**Task item:** Work through the data below and copy out every line where "smart" is found.

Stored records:

▼

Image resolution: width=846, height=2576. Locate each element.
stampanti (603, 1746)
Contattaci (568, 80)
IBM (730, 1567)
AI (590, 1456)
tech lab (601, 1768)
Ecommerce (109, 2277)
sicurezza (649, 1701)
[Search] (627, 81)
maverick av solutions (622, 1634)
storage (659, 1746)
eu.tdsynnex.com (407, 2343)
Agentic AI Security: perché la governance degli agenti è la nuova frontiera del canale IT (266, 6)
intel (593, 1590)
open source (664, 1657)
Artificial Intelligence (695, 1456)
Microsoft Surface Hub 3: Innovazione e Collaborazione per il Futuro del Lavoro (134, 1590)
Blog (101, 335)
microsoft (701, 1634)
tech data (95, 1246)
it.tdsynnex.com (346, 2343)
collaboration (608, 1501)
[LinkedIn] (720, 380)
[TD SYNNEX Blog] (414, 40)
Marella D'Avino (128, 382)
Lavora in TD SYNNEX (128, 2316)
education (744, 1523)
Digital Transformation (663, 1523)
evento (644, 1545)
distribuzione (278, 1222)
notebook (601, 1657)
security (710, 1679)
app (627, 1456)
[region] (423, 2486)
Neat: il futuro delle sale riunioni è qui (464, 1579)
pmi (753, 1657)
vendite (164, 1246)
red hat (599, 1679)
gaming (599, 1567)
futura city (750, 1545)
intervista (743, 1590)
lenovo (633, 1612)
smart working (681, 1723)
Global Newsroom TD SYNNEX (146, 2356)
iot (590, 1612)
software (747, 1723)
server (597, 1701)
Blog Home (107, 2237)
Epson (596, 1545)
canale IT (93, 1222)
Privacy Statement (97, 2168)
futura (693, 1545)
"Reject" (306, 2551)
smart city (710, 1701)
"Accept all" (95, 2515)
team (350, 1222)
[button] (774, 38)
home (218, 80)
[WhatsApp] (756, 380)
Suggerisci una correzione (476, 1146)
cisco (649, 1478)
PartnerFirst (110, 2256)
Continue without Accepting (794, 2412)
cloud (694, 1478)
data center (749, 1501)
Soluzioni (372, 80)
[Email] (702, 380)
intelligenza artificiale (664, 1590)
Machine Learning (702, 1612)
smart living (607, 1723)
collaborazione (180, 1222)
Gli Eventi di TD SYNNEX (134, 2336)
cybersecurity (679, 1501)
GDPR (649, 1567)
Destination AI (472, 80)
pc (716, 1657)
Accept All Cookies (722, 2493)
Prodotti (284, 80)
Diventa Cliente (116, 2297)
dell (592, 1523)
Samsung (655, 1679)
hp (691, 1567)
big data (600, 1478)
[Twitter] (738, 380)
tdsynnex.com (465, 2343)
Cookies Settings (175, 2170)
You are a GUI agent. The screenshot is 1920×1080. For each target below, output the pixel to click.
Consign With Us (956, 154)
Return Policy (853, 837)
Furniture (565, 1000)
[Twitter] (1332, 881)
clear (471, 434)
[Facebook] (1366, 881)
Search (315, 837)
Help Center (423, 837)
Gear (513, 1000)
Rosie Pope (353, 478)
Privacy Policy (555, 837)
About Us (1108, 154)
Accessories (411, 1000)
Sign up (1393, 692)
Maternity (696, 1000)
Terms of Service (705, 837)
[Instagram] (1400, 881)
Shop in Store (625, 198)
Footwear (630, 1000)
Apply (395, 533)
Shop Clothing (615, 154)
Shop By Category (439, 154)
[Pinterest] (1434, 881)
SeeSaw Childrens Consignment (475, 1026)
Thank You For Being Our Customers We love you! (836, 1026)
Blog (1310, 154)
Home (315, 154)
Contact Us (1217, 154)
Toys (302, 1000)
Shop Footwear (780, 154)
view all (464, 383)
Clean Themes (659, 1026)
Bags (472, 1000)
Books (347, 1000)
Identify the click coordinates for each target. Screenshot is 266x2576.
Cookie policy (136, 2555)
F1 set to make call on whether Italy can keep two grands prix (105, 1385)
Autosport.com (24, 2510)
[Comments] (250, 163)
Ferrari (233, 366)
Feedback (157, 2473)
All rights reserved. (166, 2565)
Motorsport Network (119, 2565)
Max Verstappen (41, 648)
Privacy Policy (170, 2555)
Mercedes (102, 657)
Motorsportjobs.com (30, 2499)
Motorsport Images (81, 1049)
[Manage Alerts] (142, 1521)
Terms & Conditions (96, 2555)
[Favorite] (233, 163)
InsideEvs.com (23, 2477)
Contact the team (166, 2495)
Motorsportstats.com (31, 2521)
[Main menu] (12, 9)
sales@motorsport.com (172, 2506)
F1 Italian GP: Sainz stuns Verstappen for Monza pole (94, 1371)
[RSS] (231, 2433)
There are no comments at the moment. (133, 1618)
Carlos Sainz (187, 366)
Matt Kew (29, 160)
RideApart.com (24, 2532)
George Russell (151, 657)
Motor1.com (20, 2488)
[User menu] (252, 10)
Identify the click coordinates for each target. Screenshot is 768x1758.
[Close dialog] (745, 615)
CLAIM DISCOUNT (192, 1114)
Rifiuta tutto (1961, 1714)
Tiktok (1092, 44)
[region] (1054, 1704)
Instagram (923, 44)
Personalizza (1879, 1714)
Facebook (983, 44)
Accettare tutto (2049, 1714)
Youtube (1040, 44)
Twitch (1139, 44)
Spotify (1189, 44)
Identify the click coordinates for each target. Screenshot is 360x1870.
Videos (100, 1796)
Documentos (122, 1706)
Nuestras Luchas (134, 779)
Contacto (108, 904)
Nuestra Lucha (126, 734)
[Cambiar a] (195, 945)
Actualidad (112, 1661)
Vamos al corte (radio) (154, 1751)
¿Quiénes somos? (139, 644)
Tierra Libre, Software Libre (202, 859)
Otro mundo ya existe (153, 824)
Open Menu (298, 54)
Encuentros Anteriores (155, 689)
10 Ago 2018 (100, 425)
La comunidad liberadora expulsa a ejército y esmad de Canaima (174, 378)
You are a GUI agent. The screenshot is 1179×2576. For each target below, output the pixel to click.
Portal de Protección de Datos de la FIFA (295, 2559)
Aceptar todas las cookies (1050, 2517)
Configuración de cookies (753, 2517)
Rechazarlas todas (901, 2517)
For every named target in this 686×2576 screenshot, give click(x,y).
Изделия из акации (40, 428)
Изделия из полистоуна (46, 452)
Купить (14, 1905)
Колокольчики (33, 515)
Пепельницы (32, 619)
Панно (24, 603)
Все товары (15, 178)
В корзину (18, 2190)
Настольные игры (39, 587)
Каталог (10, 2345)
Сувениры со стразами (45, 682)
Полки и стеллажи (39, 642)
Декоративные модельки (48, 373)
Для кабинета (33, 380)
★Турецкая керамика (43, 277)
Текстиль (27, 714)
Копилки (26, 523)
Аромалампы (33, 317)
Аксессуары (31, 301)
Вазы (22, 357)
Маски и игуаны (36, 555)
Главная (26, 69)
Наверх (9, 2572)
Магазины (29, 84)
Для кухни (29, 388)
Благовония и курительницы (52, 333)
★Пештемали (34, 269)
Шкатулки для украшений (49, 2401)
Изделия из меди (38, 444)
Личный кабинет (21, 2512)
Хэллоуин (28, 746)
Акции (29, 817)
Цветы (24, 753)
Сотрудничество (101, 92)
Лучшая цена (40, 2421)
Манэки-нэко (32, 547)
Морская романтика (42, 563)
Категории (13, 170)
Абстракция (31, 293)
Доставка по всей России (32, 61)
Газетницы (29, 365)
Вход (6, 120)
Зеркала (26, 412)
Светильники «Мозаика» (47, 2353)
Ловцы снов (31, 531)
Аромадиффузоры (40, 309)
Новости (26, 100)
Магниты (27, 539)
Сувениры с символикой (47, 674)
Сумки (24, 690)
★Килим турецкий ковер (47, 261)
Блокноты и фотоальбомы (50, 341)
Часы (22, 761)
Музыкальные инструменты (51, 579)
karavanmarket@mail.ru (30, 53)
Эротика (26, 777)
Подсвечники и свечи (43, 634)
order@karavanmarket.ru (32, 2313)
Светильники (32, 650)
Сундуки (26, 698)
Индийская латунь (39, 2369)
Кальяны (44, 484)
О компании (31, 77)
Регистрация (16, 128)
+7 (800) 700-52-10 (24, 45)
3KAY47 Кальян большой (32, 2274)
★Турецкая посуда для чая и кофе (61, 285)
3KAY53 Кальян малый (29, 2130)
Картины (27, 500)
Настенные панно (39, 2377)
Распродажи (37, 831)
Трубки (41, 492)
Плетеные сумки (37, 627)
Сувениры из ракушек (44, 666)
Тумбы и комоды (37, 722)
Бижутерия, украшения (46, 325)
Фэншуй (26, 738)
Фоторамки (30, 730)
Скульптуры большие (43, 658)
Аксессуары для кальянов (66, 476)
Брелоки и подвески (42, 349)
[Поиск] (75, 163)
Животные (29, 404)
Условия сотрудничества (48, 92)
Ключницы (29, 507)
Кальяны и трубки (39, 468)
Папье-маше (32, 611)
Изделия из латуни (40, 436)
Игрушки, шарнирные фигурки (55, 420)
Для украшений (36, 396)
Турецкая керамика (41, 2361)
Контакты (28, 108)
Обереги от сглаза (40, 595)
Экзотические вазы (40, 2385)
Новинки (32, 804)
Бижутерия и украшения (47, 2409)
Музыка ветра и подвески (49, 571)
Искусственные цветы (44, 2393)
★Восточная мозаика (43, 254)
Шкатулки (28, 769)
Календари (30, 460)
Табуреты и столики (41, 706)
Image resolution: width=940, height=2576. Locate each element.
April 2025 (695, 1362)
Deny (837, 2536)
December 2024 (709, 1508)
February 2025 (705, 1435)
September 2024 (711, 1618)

▲

**Output of the task:**
smart working (681, 1723)
smart city (710, 1701)
smart living (607, 1723)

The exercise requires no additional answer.